Счастье на какое-то время вытеснило подозрения и ревность. Забыв все обиды, он шлет ей счастливые, восторженные письма: «Ты сорок тысяч раз права в своей логике и ни в чем передо мной не виновата» (6 марта 1955).
Временами сорокалетний, многоопытный, битый жизнью Гумилев напоминает юного, наивного шевалье Де Грие: «Я одобряю все, что ты сделала. Какое у меня право допытываться причин твоего поведения? Я буду слишком счастлив… если возлюбленная Манон не лишит меня нежности своего сердца!» (Аббат Прево. Манон Леско).
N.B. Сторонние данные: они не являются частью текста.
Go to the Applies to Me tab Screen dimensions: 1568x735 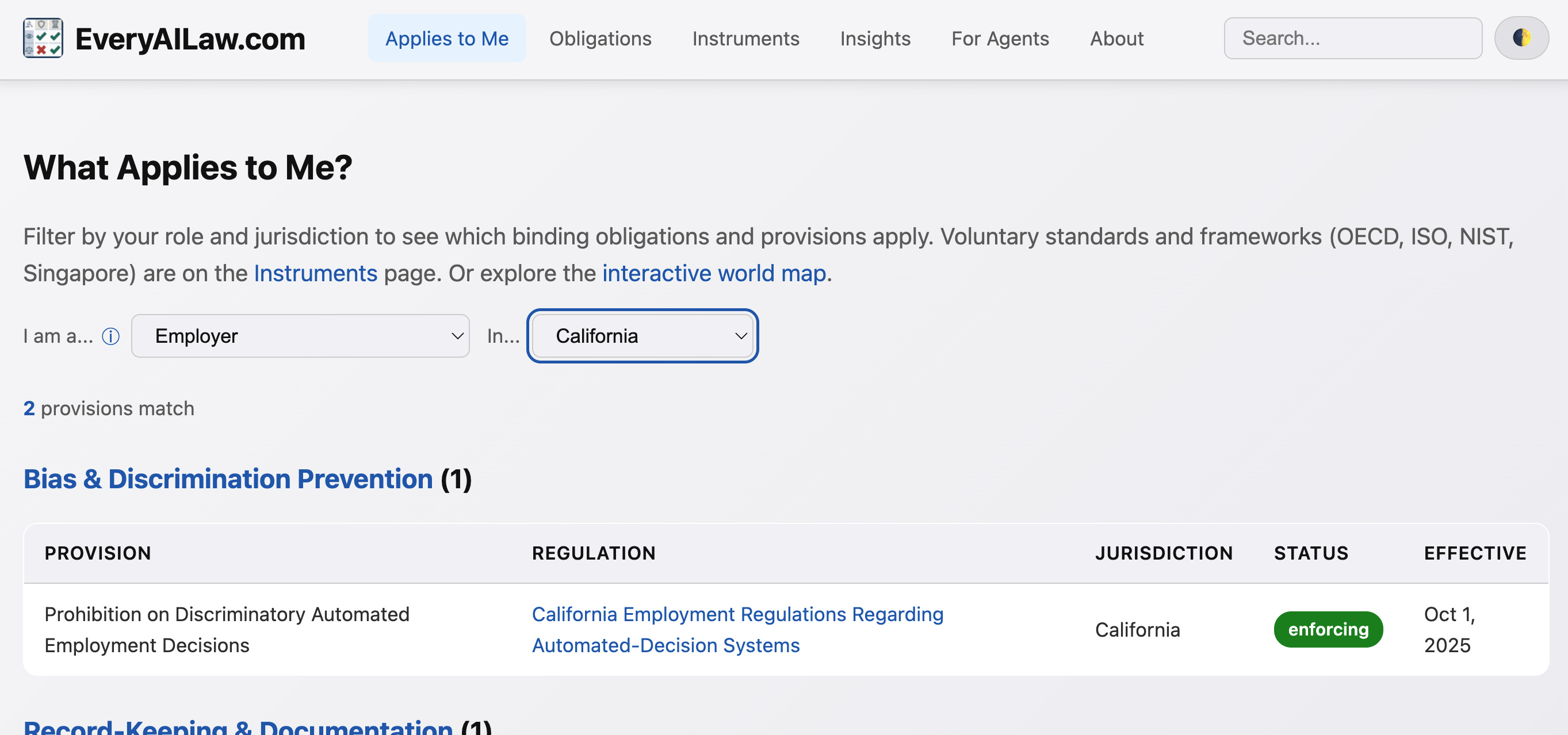447,39
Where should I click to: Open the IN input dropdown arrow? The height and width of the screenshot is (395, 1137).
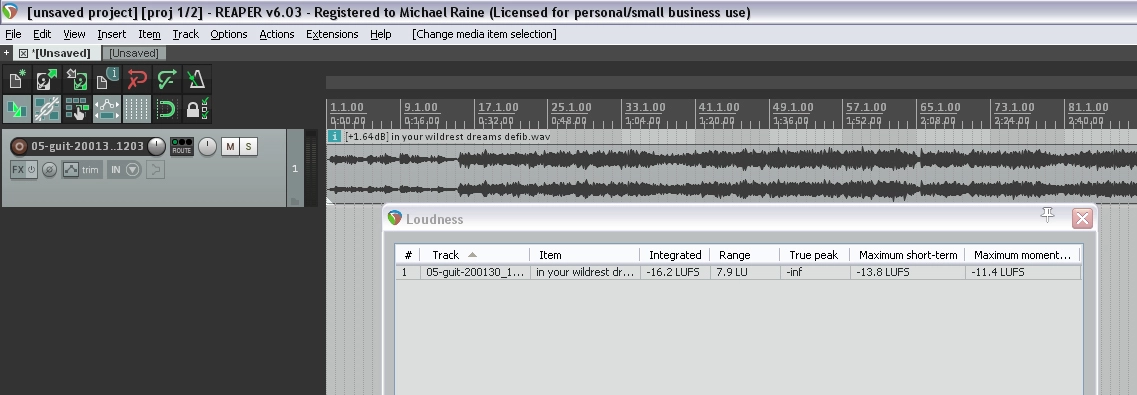(133, 170)
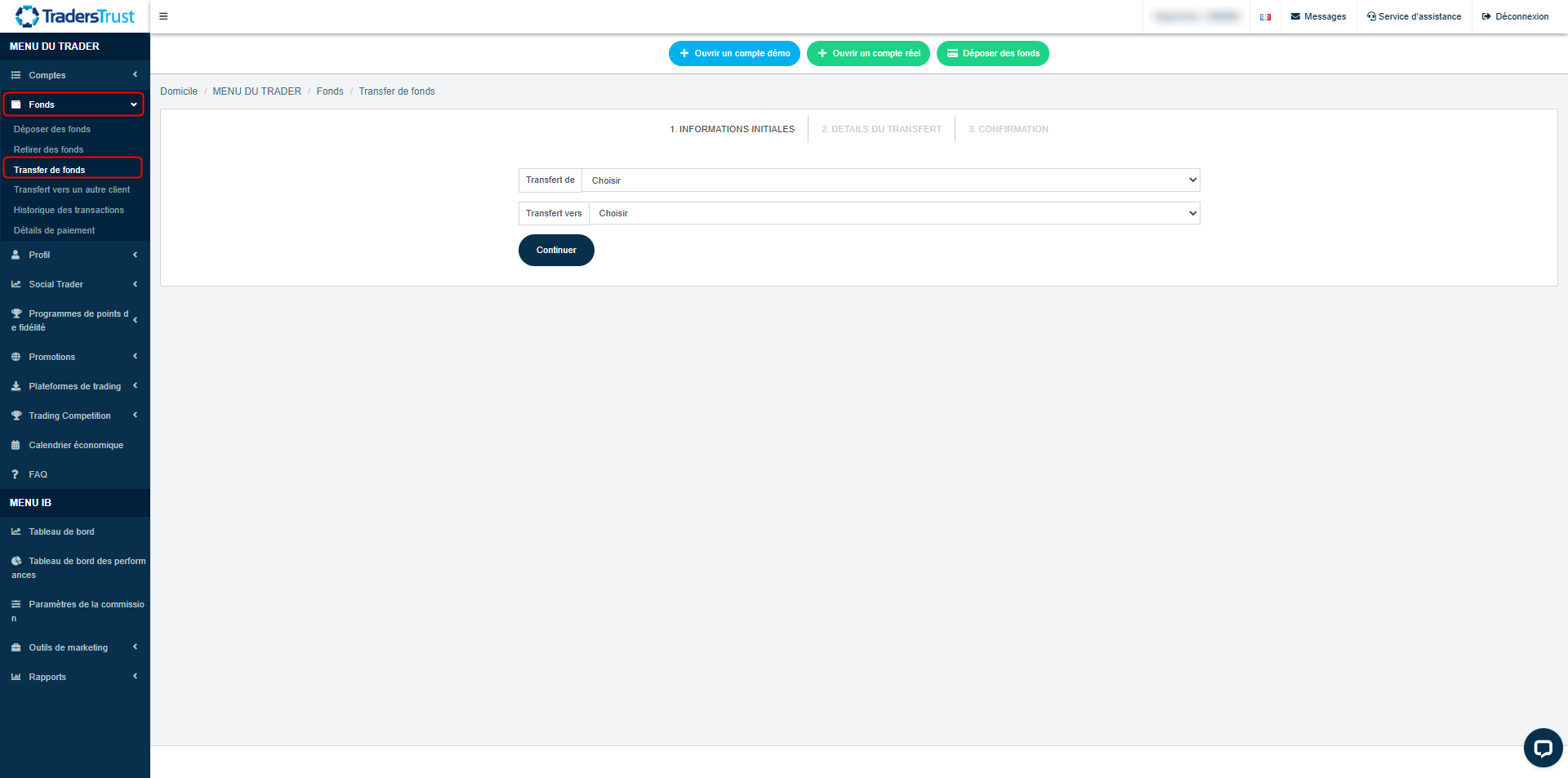Image resolution: width=1568 pixels, height=778 pixels.
Task: Click the Calendrier économique calendar icon
Action: point(16,445)
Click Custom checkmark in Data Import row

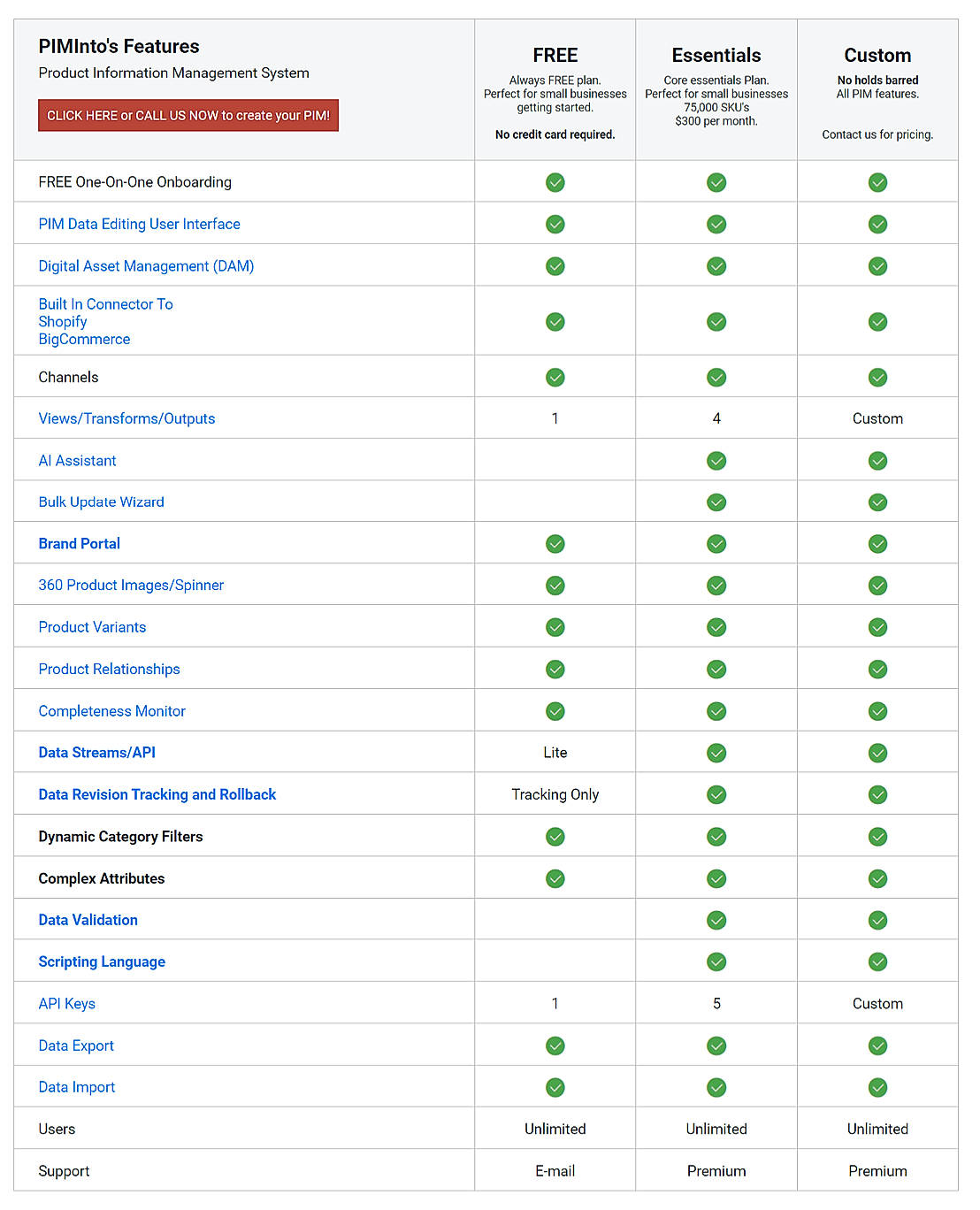tap(877, 1087)
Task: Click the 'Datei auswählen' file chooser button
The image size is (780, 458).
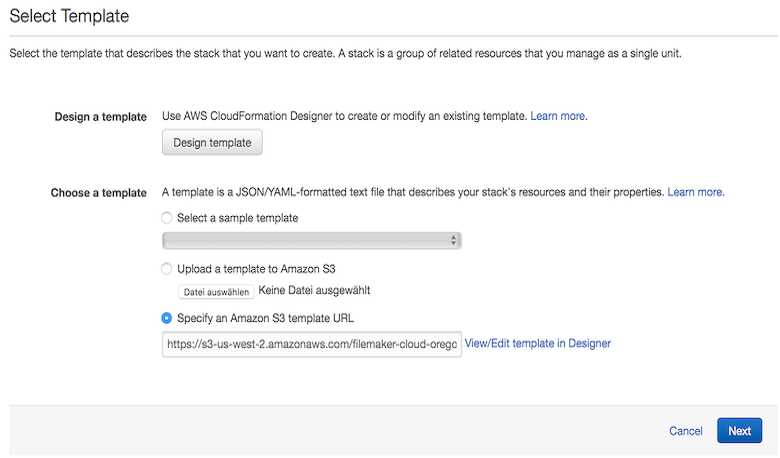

Между тем эйфория длится недолго. Очень скоро Гумилев возвращается к прежним надеждам создать семью. Уже в одном из первых писем сожалеет, что они с Птицей не поженились, тогда она могла бы его навестить в лагере. Плохо же он знал Наталью Васильевну, а может быть, настолько идеализировал? Еще больше печалит Гумилева, что у них с Натальей не было детей.
О, отрадное свиданье! Он детей нашел в берлоге. Где воспитывал их с Муммой: Четырех сынков, двух дочек. Две девицы белокуры, Точно пасторские дочки; Рыжи мальчики, но младший, Карнаухий, тот – брюнет.